Puisque les événements m'imposent aujourd’hui le cruel devoir de parler à la place de Freinet, c'est de lui que je veux vous entretenir. Car, parler de ce qu'il fut, dans ce grand courant d’action et d’amitié dont il revendiquait les plus lourdes charges, c'est le situer au niveau d’une vie haute, c'est retrouver, simples et purs, les enseignements qu’il nous a laissés.

Il avait à son insu, comme Mathieu dans L’Education du Travail, « je ne sais quelle divine aptitude à faire descendre l’idéal au niveau de la vie, haussant l'action quotidienne au niveau de l’idéal, pour mettre à sa portée les éternelles vérités qui restent, à travers les cataclysmes, comme des poteaux indicateurs tordus par les éclatements et qui s’obstinent à montrer la route ».

La route où vous vous êtes engagés à sa suite était celle de la pensée et de l'action, celle de l'enthousiasme et de l'amitié. Jamais compagnonnage ne fut aussi fertile en réussites et en joies partagées ; jamais ce que nos efforts croyaient transitoire ne fut si vite porté au compte d'un sentiment d'éternité, Tous, désormais, nous faisons confiance à la vie, car nous savons que la vie est exceptionnelle quand on l’aborde au niveau de l’enfant, comme au niveau de nos engagements. Et cette vaillance et cette noblesse, venues fertiliser notre beau métier d’éducateur, c’est dans notre dialogue avec Freinet que nous les avons gagnées.

Il était donc normal que Freinet soit d'abord, pour chacun de vous, le camarade et l’ami, celui qui aide et réconforte et dont on abuse parfois, à cause de cette impuissance à se défendre, à cause de ce charme de présence directe qui étaient sa marque, à cause de vos problèmes dont il faisait ses problèmes.

Et, près des exigences du cœur, un danger s’éveillait, que l'on soupçonnait à peine et qui tendait à ramener, à la hauteur de l’homme moyen, une personnalité exceptionnelle qui, consentante, se laissait faire, car la simplicité était sa loi et la sincérité son refuge.

Ainsi prenait corps une certaine image de Freinet, qui est celle du souvenir de la multitude de nos camarades, et qui est peut-être la plus chère, celle qui, le plus longtemps, vous accompagnera dans la vie.

Mais l’Histoire a aussi ses exigences: au-delà de nos émotions personnelles, il nous faut délivrer l'image de Freinet d’un sentimentalisme accaparant et presque enfantin, pour la replacer au cœur des grands événements qui préparent l'avenir.
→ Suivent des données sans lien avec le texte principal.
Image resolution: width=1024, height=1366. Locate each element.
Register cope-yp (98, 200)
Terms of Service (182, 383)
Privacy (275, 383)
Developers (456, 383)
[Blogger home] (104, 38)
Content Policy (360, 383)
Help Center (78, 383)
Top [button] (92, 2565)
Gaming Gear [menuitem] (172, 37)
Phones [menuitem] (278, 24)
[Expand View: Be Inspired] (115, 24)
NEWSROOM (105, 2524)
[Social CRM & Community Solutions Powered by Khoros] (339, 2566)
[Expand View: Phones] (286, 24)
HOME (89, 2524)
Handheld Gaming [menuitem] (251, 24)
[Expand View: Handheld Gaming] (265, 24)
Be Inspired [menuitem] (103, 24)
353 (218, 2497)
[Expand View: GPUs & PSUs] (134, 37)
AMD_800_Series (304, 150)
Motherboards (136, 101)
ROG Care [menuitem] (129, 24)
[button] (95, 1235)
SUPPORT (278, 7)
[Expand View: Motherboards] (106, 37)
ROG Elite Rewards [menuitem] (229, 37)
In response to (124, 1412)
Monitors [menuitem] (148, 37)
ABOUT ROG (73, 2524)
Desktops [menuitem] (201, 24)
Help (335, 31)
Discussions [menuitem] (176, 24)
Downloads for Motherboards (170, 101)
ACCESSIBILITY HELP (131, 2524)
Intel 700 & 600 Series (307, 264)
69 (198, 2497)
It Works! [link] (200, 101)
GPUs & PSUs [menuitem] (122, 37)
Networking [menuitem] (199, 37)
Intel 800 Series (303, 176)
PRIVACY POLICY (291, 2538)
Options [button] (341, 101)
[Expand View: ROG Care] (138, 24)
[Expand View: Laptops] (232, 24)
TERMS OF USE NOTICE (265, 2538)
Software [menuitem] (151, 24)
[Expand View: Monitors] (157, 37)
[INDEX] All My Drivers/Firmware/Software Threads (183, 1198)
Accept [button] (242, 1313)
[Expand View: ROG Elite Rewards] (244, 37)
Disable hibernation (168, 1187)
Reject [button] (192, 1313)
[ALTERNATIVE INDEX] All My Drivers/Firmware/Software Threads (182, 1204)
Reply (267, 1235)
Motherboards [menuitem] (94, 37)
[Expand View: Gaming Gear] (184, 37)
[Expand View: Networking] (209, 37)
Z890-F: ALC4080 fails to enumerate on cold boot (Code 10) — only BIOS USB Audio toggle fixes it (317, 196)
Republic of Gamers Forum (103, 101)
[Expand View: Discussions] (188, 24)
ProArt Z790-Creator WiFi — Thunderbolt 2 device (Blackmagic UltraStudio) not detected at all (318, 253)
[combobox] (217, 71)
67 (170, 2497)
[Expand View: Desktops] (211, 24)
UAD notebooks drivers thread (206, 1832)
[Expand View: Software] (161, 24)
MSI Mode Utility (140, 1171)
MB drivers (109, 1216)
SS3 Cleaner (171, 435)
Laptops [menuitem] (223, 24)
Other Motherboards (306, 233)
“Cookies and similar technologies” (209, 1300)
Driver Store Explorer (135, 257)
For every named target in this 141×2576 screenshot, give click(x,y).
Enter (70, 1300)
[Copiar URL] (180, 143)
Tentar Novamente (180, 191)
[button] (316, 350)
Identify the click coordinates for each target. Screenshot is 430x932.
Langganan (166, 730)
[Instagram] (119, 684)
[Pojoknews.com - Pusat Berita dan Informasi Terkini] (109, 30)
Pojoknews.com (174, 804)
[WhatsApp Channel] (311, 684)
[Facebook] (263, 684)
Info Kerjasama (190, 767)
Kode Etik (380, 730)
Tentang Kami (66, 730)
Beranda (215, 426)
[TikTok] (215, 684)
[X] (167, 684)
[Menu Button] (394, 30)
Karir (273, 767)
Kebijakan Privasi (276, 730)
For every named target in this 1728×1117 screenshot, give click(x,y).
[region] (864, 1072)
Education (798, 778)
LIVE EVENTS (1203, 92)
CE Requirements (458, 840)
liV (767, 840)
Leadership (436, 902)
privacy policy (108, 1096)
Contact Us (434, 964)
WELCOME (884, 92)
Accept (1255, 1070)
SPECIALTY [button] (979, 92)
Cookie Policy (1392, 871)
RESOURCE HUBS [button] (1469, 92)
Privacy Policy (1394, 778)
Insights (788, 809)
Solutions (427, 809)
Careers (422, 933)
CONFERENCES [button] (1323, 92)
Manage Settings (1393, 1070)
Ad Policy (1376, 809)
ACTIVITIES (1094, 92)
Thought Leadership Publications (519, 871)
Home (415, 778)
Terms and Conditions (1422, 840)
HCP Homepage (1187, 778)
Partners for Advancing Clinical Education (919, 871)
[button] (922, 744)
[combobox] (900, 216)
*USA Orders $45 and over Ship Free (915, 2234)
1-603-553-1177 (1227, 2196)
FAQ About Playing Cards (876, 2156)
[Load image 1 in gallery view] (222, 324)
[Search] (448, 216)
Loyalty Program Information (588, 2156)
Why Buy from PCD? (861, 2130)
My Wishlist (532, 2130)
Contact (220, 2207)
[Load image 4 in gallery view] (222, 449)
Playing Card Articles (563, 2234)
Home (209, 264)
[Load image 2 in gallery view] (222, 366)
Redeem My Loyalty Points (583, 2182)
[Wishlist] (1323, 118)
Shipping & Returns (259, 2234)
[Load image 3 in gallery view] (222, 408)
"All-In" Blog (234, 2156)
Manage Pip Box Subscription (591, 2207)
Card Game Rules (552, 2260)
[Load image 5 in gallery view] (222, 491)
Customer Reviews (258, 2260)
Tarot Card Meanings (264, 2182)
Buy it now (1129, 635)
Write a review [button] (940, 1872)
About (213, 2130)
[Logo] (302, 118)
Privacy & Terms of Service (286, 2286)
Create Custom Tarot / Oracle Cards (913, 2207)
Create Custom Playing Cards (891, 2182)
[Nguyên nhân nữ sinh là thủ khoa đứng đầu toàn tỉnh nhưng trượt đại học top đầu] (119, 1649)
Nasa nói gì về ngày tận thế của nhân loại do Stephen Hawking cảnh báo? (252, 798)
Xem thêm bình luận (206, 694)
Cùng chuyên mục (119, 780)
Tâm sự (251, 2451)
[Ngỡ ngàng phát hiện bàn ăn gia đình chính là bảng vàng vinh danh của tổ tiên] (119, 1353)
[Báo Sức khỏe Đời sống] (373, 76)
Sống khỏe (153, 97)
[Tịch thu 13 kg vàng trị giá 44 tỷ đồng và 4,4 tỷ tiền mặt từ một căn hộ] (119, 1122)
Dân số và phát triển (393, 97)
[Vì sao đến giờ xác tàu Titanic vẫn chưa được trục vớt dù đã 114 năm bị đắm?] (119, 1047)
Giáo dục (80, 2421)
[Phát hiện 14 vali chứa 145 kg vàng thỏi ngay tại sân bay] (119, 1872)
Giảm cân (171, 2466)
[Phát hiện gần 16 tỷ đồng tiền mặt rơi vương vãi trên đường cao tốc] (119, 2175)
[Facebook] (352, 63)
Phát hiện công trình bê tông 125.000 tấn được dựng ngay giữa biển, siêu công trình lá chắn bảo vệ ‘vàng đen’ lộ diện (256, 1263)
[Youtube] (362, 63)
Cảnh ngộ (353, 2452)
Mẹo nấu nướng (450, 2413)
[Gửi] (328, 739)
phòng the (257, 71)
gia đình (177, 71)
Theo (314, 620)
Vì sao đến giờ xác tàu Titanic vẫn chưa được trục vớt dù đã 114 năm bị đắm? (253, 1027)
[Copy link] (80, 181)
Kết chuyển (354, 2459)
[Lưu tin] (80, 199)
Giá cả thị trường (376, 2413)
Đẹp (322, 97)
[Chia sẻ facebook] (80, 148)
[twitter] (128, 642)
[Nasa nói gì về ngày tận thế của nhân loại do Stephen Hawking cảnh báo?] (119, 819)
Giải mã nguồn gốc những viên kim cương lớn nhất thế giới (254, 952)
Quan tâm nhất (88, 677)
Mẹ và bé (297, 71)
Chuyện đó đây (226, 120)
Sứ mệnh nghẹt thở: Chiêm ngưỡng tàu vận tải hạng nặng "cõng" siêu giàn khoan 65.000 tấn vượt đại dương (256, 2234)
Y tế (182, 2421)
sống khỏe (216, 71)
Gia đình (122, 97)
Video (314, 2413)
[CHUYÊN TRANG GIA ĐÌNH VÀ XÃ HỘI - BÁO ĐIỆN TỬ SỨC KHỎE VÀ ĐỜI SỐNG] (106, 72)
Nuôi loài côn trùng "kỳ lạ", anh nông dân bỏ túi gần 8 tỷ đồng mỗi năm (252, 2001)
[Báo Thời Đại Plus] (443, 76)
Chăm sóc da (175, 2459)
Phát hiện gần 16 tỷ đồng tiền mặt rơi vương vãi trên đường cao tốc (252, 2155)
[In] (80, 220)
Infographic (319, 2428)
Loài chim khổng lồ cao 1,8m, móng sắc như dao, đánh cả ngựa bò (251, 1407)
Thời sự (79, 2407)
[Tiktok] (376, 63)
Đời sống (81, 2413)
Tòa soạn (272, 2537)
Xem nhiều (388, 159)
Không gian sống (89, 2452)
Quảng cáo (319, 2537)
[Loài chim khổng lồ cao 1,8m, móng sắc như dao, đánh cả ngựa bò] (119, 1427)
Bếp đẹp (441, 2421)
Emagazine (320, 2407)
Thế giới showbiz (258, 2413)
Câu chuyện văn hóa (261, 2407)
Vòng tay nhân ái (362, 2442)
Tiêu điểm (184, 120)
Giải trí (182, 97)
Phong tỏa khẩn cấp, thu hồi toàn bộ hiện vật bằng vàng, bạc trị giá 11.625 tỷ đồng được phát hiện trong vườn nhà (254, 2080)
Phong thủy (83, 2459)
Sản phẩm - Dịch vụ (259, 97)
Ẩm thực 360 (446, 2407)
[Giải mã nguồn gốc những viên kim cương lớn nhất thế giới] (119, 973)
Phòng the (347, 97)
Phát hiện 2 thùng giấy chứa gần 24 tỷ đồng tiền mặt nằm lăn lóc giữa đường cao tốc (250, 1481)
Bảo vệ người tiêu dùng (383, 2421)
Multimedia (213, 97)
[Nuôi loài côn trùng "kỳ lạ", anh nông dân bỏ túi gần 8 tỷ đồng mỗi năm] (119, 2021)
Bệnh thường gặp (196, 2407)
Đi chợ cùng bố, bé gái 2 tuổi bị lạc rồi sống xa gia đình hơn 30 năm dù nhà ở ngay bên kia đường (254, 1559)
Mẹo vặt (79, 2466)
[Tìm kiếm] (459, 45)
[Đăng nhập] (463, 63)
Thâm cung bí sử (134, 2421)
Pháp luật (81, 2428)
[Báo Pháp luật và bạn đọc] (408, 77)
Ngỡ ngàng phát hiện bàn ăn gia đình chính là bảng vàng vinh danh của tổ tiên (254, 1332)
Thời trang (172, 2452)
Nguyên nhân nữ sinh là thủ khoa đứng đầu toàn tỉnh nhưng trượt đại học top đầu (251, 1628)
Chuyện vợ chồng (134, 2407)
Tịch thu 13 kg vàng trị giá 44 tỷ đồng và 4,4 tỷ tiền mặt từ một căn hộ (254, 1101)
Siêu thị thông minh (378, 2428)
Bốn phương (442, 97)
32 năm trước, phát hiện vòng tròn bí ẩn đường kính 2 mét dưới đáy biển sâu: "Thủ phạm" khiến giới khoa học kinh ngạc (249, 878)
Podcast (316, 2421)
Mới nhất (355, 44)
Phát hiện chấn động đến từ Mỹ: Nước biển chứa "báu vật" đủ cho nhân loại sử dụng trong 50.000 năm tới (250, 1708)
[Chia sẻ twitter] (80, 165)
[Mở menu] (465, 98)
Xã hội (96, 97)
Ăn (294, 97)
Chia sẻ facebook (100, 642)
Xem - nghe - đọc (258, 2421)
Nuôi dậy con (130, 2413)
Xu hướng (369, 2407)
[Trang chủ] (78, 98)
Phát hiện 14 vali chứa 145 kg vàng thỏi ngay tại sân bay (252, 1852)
L’image familière du pédagogue paysan versant la bonne parole à ses adeptes, sous les figuiers de Provence, se laissant gouverner par les lois de la nature et des saisons, authentique dans sa loyauté et ses naïvetés, cette image du sage résigné à sa seule sagesse n'est pas, vous le savez, exempte de dangers. Elle n’est pas non plus le reflet de la vérité,

Elle risque, en effet, de tomber trop facilement dans le domaine de l’opinion publique. Or, rien n'est dangereux, à la longue, comme une opinion qui s'installe commodément dans le souvenir. «L’opinion a, en droit, toujours tort, dit Bachelard, elle pense mal ; elle ne pense pas... elle est une connaissance vulgaire et provisoire. »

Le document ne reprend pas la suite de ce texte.